You can use Apache POI. It is written in Java, but integrates with Ruby as an extension
This is an old question but there's a new answer. If you'd like to turn an HTML doc into a Word (docx) doc, just use the 'htmltoword' gem:
https://github.com/karnov/htmltoword
I'm not sure why there was answer creep and everyone started posting templating solutions, but this answers the OP's question. Just like Prawn, except Word instead of PDF.
UPDATE:
There's also pandoc and an API wrapper for pandoc called docverter. Both have slightly complicated installs since pandoc is a haskell library.
I know if you serve a HTML document as a word document with the .doc extension, it will open in Word just fine.

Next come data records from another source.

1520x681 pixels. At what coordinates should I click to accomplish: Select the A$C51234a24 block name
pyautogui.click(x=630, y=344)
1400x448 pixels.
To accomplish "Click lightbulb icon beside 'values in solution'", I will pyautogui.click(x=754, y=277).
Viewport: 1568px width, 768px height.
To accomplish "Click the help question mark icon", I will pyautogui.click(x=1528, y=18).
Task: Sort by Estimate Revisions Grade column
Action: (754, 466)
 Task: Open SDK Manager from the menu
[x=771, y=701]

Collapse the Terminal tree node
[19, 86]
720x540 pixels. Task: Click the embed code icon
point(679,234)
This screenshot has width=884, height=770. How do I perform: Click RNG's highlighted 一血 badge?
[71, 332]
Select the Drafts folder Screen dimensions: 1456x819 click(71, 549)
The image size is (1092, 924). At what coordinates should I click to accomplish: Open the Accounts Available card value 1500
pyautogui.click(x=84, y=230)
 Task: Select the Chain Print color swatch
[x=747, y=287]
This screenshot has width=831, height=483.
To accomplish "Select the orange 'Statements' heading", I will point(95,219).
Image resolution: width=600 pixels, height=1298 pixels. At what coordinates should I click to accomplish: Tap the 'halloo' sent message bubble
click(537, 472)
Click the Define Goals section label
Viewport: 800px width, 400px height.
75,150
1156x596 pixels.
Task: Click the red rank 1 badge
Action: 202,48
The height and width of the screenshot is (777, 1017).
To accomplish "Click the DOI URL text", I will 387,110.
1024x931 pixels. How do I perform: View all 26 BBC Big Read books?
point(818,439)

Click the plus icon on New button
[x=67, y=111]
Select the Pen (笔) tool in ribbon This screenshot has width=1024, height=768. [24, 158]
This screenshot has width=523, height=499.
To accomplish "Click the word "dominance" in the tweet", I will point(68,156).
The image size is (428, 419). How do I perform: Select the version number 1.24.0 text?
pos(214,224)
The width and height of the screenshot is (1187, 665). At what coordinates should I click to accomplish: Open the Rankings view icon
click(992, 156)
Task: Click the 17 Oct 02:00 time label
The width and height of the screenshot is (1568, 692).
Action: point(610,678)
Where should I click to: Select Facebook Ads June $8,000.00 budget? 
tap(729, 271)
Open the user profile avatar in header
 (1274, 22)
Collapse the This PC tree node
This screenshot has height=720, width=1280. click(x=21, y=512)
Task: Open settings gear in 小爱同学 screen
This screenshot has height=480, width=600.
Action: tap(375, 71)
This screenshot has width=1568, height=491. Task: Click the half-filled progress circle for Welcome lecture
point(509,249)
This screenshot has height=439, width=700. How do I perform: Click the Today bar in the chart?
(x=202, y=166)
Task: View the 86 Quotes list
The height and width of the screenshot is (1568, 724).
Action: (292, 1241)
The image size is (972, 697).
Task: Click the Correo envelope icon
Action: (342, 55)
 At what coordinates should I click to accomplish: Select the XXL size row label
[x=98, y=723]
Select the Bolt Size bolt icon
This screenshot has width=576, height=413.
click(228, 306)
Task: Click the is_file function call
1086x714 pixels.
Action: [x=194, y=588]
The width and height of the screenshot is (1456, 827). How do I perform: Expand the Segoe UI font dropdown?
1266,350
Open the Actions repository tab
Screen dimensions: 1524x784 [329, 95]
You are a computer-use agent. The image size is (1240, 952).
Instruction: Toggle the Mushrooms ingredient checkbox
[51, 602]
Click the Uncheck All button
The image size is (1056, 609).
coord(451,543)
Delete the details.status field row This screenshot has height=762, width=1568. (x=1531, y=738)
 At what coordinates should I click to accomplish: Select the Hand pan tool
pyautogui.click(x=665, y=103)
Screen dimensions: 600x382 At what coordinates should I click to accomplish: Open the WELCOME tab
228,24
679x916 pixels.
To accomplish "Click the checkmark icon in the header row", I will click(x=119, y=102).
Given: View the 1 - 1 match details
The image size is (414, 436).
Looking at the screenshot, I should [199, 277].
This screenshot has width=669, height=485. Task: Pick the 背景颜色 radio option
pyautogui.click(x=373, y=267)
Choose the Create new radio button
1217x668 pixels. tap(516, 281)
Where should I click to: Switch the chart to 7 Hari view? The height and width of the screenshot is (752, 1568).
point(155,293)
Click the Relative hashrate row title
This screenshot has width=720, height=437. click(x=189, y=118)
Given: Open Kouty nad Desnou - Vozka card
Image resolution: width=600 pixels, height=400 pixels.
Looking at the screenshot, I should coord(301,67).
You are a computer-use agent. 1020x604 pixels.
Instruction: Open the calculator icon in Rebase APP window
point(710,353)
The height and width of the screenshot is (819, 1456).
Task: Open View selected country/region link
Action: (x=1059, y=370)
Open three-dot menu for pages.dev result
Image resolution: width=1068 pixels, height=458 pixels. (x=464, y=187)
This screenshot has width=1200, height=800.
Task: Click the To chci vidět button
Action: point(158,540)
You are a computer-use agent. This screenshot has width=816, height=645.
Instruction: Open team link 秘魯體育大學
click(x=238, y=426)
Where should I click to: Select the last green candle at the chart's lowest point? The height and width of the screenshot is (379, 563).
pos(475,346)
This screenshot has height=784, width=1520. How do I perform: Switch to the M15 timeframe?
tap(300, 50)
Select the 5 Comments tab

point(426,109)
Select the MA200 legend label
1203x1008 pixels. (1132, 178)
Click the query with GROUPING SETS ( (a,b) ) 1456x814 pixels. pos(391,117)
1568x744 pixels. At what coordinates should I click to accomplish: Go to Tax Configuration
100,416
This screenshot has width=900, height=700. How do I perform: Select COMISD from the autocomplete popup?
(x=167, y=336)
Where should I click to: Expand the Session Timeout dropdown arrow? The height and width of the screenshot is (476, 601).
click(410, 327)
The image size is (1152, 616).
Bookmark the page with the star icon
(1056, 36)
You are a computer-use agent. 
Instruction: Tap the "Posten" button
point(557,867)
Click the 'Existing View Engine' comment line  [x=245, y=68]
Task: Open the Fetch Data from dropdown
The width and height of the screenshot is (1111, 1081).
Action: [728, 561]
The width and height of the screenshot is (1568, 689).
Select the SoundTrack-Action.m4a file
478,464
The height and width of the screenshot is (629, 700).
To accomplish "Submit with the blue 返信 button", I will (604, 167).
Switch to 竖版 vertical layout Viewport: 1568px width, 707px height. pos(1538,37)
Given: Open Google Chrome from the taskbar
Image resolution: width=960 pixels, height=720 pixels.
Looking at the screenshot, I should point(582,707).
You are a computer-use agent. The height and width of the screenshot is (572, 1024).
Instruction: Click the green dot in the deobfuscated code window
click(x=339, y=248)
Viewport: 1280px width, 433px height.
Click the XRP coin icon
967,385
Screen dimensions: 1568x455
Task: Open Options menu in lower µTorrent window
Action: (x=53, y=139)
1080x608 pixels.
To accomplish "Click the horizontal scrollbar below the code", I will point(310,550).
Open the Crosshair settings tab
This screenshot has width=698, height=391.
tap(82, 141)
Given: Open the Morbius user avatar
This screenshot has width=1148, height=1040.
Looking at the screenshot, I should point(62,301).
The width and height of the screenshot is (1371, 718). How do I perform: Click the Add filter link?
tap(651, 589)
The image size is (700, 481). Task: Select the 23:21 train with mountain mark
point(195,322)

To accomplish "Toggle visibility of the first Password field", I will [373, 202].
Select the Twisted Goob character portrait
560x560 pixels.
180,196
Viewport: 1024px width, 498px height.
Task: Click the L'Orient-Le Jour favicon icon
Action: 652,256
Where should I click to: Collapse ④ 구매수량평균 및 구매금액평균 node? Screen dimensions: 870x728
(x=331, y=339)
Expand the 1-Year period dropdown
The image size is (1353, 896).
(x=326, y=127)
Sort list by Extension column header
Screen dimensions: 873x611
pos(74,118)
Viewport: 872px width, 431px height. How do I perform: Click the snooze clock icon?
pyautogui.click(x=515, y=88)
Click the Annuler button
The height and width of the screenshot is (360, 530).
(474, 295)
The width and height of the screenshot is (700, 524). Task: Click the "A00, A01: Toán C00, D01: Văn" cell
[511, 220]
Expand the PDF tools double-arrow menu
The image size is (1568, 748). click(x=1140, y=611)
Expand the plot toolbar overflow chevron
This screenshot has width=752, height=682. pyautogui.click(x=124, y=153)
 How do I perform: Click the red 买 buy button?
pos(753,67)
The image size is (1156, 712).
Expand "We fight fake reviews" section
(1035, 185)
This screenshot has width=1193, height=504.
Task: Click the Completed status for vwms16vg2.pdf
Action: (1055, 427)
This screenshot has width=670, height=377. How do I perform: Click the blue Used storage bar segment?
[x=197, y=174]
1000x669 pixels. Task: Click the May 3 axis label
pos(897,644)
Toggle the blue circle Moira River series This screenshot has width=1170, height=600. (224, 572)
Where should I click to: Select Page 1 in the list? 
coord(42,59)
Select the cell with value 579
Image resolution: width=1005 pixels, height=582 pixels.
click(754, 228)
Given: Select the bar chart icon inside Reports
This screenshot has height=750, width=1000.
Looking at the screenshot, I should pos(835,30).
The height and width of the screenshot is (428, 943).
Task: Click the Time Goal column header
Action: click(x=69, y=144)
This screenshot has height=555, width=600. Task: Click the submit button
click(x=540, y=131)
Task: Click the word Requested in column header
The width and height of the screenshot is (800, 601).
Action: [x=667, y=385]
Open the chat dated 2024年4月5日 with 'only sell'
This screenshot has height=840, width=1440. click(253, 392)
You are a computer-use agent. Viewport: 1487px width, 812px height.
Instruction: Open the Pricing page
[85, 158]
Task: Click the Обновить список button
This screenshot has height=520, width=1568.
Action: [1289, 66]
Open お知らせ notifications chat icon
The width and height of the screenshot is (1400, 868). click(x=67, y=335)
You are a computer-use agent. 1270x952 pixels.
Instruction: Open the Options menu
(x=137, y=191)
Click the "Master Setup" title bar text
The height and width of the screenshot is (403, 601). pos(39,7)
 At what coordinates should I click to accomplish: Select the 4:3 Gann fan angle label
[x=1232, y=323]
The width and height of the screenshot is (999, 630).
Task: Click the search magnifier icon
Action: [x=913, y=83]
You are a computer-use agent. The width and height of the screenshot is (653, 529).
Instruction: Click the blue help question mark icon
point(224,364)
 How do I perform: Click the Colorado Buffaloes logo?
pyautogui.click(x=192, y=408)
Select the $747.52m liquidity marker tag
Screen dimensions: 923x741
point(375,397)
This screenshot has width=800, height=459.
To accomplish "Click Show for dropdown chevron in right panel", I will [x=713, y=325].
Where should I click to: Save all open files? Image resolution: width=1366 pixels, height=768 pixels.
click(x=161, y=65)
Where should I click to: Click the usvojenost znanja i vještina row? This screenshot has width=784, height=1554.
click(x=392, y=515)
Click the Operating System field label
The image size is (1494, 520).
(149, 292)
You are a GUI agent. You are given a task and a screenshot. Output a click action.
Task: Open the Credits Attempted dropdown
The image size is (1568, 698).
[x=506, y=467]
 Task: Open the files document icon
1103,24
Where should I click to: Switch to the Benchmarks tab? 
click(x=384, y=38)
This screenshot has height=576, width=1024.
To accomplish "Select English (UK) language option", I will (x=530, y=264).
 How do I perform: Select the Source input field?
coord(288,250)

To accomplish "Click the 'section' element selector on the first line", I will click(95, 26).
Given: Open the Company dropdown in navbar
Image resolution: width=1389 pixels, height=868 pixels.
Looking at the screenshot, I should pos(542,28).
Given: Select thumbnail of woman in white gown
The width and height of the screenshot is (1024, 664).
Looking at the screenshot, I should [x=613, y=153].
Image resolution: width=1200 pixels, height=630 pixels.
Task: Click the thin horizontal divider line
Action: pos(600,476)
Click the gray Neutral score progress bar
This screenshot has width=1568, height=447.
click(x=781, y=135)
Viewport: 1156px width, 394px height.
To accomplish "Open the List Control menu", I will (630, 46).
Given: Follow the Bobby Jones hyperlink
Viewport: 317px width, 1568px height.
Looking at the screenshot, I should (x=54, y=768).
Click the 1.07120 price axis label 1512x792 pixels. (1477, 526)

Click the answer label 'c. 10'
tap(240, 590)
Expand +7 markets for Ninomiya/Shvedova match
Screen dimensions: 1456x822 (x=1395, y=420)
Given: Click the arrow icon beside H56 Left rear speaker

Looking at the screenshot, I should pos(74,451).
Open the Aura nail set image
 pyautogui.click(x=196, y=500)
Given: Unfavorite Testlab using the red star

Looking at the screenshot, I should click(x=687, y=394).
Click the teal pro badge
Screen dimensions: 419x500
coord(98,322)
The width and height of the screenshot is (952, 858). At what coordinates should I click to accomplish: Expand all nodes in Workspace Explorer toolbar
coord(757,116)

Just don't do anything fancy.
Edit: Here is an example using classic ASP. http://www.aspdev.org/asp/asp-export-word/
Using a technique very similar to that suggested by Grant Wagner I have created a Ruby html to word gem that should allow you to easily output Word docx files from your ruby app. You can check it out at http://github.com/nickfrandsen/htmltoword - Simply pass it a html string and it will create a corresponding word docx file.
def show
respond_to do |format|
format.docx do
file = Htmltoword::Document.create params[:docx_html_source], "file_name.docx"
send_file file.path, :disposition => "attachment"
end
end
end
Hope you find it useful. If you have any problems with it feel free to open a github issue.
Disclosure: I'm the leader of the docxtemplater project.
I know you're looking for a ruby solution, but because all other solutions only tell you how to do it globally, without giving you a library that does exactly what you want, here's a solution based on JS or NodeJS (works in both)
DocxTemplater Library
Demo of the library
You can also use it in the commandline:
npm install docxtemplater -g
docxtemplater <configFile>
----config.docxFile: The input file in docx format
----config.outputFile: The outputfile of the document
This is a way Doccy (doccyapp.com) has a api that does just that which you can use. Supports docx, odt and pages and converts to PDF as well if you like
Further to Grant's answer, you can also send Word a "Flat OPC" file, which is essentially the docx unzipped and concatenated to create a single xml file. This way, you can replace [USER-PLACEHOLDER] in one file and be done with it (ie no zipping or unzipping).
If anyone is still looking at this, this post explains how to use an XML data source. This works nicely for me.
http://seroter.wordpress.com/2009/12/23/populating-word-2007-templates-through-open-xml/
Check out this github repo: https://github.com/jawspeak/ruby-docx-templater
It allows you to create a document from a word template.
If you're running on Windows, of course, it's a matter of WIN32OLE and some pain with the Word COM objects.
Chances are that your serving from a *nix environment, though. Word 2007 uses the "Microsoft Office Open XML" format (*.docx) which can be opened using the appropriate compatibility pack from Microsoft.
Some of the more recent Office apps (2002/XP and 2003 at least) had their own XML formats which may also be useable.
I'm not aware of any Ruby tools to make the process easier, sadly.
If it can be made acceptable, I think I'd be inclined to go down the renamed-html file route. I just saved a document as HTML from WordXP, renamed it to a .doc and opened it without problem.
I encountered the same problem. Unfortunately I could not manipulate the xml because my clients should themselves to fill in templates. And to do this is not always possible (for example, office for mac does not allow this).
As a solution to this problem, I made a simple gem, which can be used as an rtf document template with embedded ruby: https://github.com/eicca/rtf-templater
I tested it and it works ok for filling reports and documents. However, formatting badly displays for complex loops and conditions.